Results and discussion

The structure of tetrahydroberberine, (I), is presented in part (a) of Scheme 1 and rendered three dimensionally in part (b) such that its nonplanarity is emphasized. The compound may be described as a saturated quinolizine system fused at the 1,2-positions to a 1,3-benzodioxole system and to a dimethoxybenzene fragment at the 7,8-positions. The saturation of bonds within the central quinolizine system induces pseudo-chair-type conformations to its two rings and necessitates chirality at the tertiary N atom and at atom C13A. The H atom bound to C13A has an anti disposition relative to the electron lone pair of N7 [see part (b) of Scheme 1, and Fig. 1 ▸]. In the displacement ellipsoid plot shown in Fig. 1 ▸, atoms N7 and C13A display R and S configurations, respectively. Because of the centrosymmetry of the space group, the S (N7) and R (C13A) enantiomer must occur in the cell as well. Pairs of enantiomers are arranged about the inversion centers at the mid-points of the a edges of the cell (Fig. 2 ▸). The dihedral angle between the C₆ arene groups at the two ends of the molecule is 24.72 (5)°, which is the simplest way to quantify its departure from planarity. The corresponding value in dihydroberberine was observed to be modestly larger at 27.94 (5)° (Pingali et al., 2014 ▸).

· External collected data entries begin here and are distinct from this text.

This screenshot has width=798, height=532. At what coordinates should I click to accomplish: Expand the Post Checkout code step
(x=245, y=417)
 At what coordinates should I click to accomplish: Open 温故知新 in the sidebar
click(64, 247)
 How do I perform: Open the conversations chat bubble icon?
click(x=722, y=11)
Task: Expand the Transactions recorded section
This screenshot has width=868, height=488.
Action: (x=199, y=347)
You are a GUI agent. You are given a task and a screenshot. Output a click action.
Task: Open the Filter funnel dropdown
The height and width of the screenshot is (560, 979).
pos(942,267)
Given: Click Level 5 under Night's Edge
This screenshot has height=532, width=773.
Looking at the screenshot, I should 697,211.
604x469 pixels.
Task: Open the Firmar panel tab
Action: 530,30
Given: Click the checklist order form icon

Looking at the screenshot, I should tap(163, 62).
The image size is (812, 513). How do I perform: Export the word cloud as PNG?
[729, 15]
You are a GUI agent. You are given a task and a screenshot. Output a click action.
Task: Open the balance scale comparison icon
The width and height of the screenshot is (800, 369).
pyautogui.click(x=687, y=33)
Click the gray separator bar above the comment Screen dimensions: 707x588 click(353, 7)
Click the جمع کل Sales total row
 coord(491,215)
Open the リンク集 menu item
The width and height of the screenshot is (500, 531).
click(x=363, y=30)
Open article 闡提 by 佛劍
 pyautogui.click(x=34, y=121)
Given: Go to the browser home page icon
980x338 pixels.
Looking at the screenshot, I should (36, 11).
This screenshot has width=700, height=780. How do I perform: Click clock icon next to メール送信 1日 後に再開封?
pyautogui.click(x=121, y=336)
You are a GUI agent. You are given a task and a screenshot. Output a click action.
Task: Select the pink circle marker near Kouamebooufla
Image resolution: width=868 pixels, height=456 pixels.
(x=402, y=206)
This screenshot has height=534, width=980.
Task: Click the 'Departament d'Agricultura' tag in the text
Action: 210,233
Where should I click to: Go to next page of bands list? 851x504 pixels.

Displacement ellipsoid plot drawn at the 50% probability level, showing the complete atom labeling for tetrahydroberberine.

Pairs of tetrahydroberberine enantiomers arranged about the inversion centers at the mid-points of the a edges of the unit cell.

A dihedral angle of 31.5 (1)° between the mean planes of the C₆ arene rings at the ends of the tetrahydroberberine molecule in the 2:1 tetrahydroberberine (+)-2,3-di-p-toluyltartaric acid complex has been reported (Gao et al., 2008 ▸). For a rigid molecule such as tetrahydroberberine, this appreciably larger value is greater than would be plausibly attributed to packing effects or to statistical variance. Our independent assessment of the structure reported by Gao and co-workers finds values of 25 (1) and 22 (1)° for the the two independent molecules in the unit cell. Rather than being a single optical isomer as reported, the two tetrahydroberberine molecules appear to be enantiomers, and the occurrence of noncentric P1 as space group appears to be due to the presence of the optically pure (+)-2,3-di-p-toluyltartaric acid cocrystallite.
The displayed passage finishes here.